§ Description of the task
In the passage about the periodic table, what mass of carbon-12 contains 6.02 x 10²³ atoms of carbon-12?

Source of the periodic table

Above, you can see the symbols of all the elements discovered by chemists. Elements cannot be broken down by chemical processes, only by physical processes (which is — almost — none of our concern).

Elements differ from each others in many ways. In fact, they boil and vaporize at different temperatures, form different types of bonds, can act as bases, acids or both,... So that we must (and we will !) have to study their properties and differences before you can predict how they will react — and eventually make cool experiments in your garden (although for safety reasons you should not try too soon ).

But lets get back to theory first. Before we are ready to move on and know more about the different elements, there are a few key concepts we should understand : isotopes, atoms, molecules, compounds and moles :

• One element has different "versions" of itself in nature. The different versions don't have the same weights but have the same chemical properties and are called the isotopes of that element. (We will talk about isotopes in more detail in the next chapter.)

• An atom is the smallest part of an element.
• Molecules are made of more than one atom, of the same element or not. Molecules made of two atoms of the same substance are diatomic molecules. Except the elements in the right end column of the periodic table, most elements don't exist in nature as single atoms but as molecules or compounds. 

• Coumpounds are molecules made of more than one element. Molecules or compounds can be broken down by chemical processes into their elements. All compounds are molecules, but not all molecules are compounds as they can be made of only one element.

Example : H₂O or H₂ are molecules. Only H₂O is a compound.

• One mole is the amount of an element or a molecule containing 6.02 x 10²³ atoms of an element or 6.02 x 10²³ molecules. 6.02 x 10²³ correspond to a constant which is Avogadro's number (N_A or L). 12 grammes of carbon-12 contain 6.02 x 10²³ atoms of carbon-12. The mass of one mole of any substance is noted M and called the molar mass (units : g mol^-1).

However, be careful when you play around with moles. One mole of oxygen gas means we have 6.02 x 10²³ molecules of oxygen (O₂) but 1.2 x 10²⁴ moles of the element oxygen (O) !

Fun facts about moles: It might be hard for you to imagine what 6.02 x 10²³ things amount to. Well, the size of the visible universe is of 10²⁵ and the age of the universe is in the 10¹⁸ ! So the number of particules is somewhere between these two values and is, as you know can see, very, very high. 

For those who want to lenghten the break, you might be interested to know that... It was Albert Einstein who, among other things, discovered Avogadro's number. When a lump of suger disolves in water, the liquid becomes more visquous. "It is possible he got interested in the problem while drinking tea" would later say one of his first co-workers. Either way, Albert Einstein described it in mathematical terms and eventually measured the viscosity of different solutions... and deduced the size of the sugar molecules and from it Avogadro's number !

We can now go back to the periodic table. From it, we can derive that elements are caracterized by at least two numbers :

• Their atomic number. For now, we will say it is the number above them, which also gives their position in the periodic table. But do not relax yet, there is more to come on this notion in the next course !  
• Their relative atomic mass, which is situated below the symbol. The relative atomic mass is defined as the weighted mean of all naturally occuring isotopes of the element relative to `1/12` the mass of a carbon-12 atom. Because it is a ratio, it has no unit. The relative molecular mass of molecules is found by adding the relative atomic masses of all the atoms present. If the relative atomic mass of hydrogen is 1.01, its molar mass is 1.01 g mol^-1. So in 1.01 g of hydrogen, you also have one mole of it !

§ Provided material
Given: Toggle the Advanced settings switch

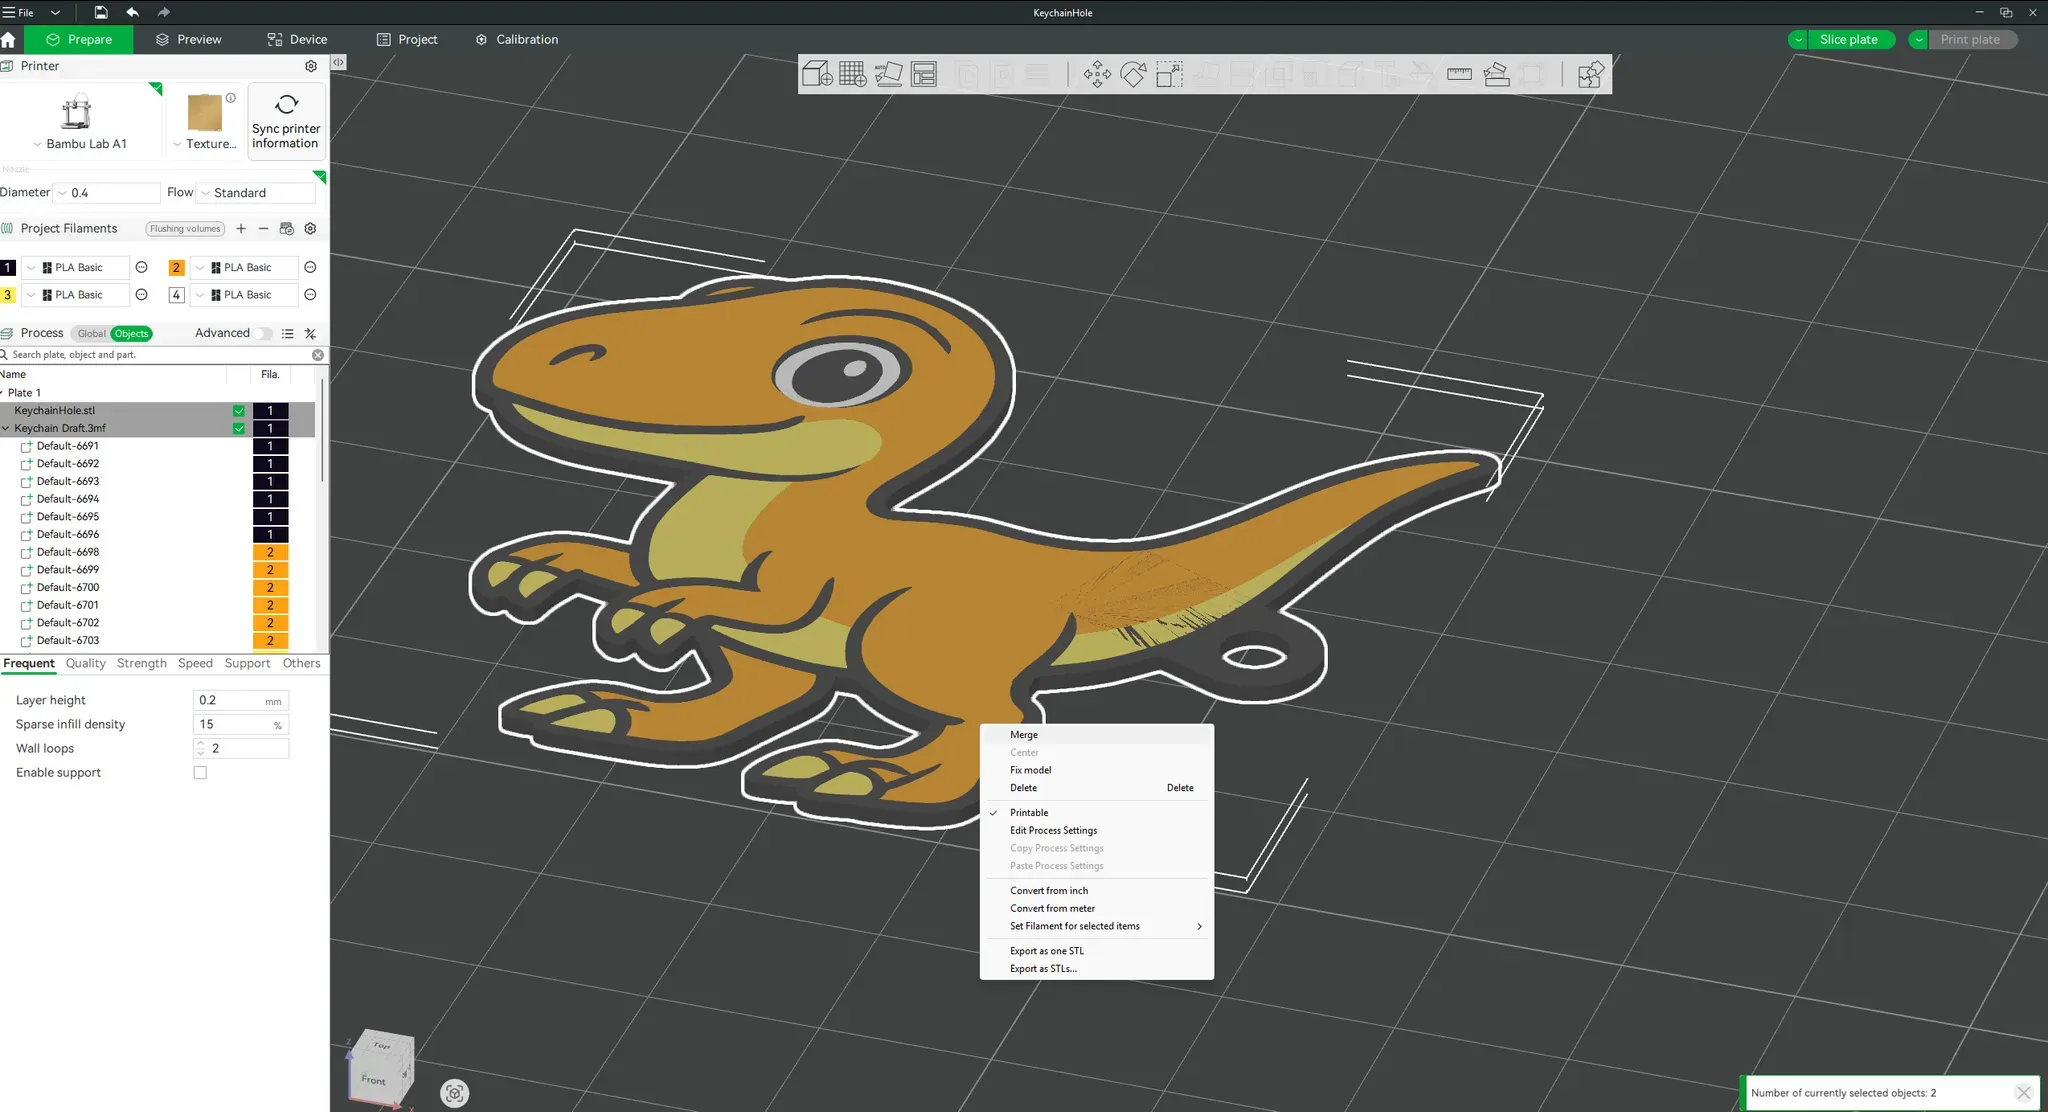Looking at the screenshot, I should pos(261,333).
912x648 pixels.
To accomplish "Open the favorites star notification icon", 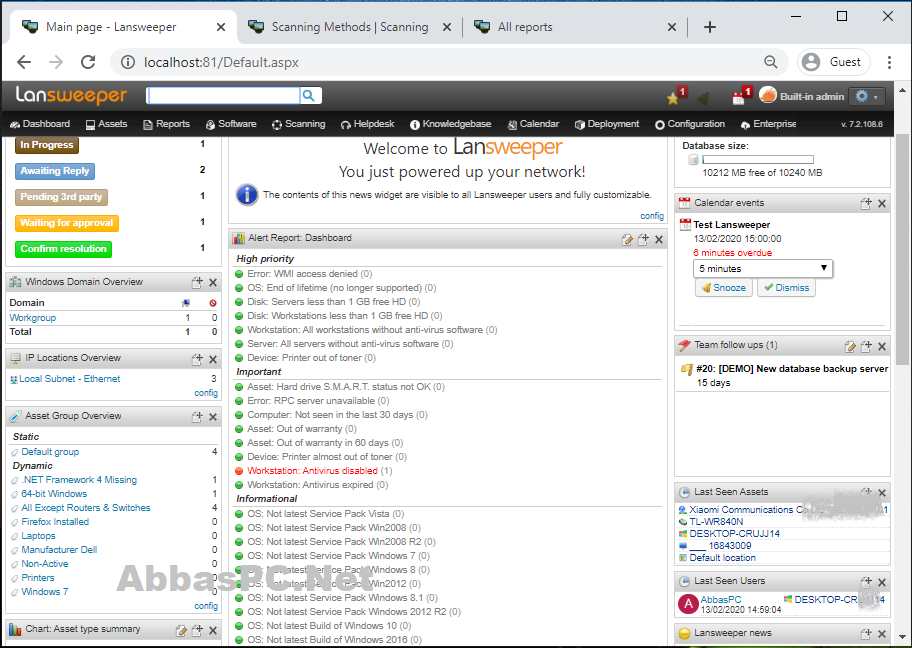I will tap(676, 96).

§ Result of the task
12 grams of carbon-12.